Beauty of applied mathematics in research
Econometrics means the application of mathematics to the analysis of economic data. It has however raised some controversy among scholars.

Photo: quinn.anya / Flickr.com (Creative Commons).
J. Angrist and J. Pischke in their research work present rather strong views on econometrics and its relation to the theory of economics. The central claim of the paper is the increased credibility of econometric studies in contrast to the situation thirty years ago. In fact, the article relates to an interesting assessment by E. Leamer (1983), who approached the subject matter from another point of view, namely the state of econometrics at the given time frame.
Angrist and Pischke’s presentation on econometrics attracted several statements of significance. I tend to symphatize with the opposing views as I find theoretical understanding of the underlying phenomena crucial to good experimental studies. This is because an experimental understanding without well-thought theoretical models tends to decrease our understanding of the real-world phenomena however water-proof the research design is.
Nevertheless, I believe that there is not necessarily a real disagreement between Angrist et al. and M. P. Keane, but rather minor differences on the directions of emphasis. Both authors agree that a good research design and assumptions are essential for success, while this entails a good theoretical understanding of the system under study. Most notably, to perform a good statistical analysis, it is often necessary to determine the causal relationships between the various variables. As an example, Keane notes, in closer examination the class-size results examined by Angrist and Pischke do not look very plausible.
Angrist and Pischke also refer to improved data as a source of credibility. I agree with this view in the sense that increased amount of good data tends to lower estimation variance. On the other hand, proposal on the effect of increased robustness and general understanding of linear modeling is debatable. As a matter of fact, the effect of non-linearities is hard to control. Supported by Keane’s vacuum cleaner joke (Salesman: “Ma’am, this vacuum cleaner will cut your work in half.” Customer: “Terrific! Give me two!”) non-linearities easily hinder extrapolation.

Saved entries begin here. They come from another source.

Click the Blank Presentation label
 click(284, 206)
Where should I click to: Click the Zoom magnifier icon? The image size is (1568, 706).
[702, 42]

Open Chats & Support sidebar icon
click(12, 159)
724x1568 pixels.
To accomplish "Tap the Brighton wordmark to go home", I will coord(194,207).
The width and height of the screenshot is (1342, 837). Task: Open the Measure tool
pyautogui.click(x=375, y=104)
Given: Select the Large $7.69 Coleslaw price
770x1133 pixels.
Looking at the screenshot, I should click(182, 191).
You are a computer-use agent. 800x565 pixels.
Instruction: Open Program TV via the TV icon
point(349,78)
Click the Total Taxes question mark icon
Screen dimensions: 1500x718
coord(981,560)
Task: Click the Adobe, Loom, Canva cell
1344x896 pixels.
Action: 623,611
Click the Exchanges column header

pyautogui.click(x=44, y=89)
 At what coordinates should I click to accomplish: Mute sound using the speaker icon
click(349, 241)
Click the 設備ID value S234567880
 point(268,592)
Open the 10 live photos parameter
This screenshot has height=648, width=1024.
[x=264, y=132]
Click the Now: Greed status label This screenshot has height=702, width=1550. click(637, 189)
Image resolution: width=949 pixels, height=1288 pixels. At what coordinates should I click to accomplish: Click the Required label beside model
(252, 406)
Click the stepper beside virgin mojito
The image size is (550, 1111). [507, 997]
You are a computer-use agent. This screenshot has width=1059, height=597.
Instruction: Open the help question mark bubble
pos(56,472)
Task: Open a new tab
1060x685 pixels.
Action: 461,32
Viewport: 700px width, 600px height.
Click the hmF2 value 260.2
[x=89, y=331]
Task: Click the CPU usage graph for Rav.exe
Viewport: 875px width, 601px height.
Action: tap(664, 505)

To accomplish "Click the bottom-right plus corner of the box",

The critics mostly raise the structual approach to contrast the empirical approach promoted by Angrist and Pischke. While it’s difficult to assess the structural approach in comparison to econometrics, it does bring more theoretical understanding than quasi-experimental statistical modeling.
Keane refers to the field of marketing as a success story. While it is indeed challenging to verify, the question of dominant factors behind the developments is open. Yet, it is easy to agree with A. Nevo and M. D. Whinston on the difficulty of extrapolation and inference based on experimental studies rather than structural modeling. This is because each situation is unique.
Building statistical models that are robust and powerful enough to allow good decision-making requires strong data, as demonstrated by the merger example. On the other hand, decision-making contains factors that may be impossible to incorporate without a good theoretical model. This aspect is especially visible in macroeconomic data-analysis where data is measured over a long time period blended with major societal changes and complex underlying factors.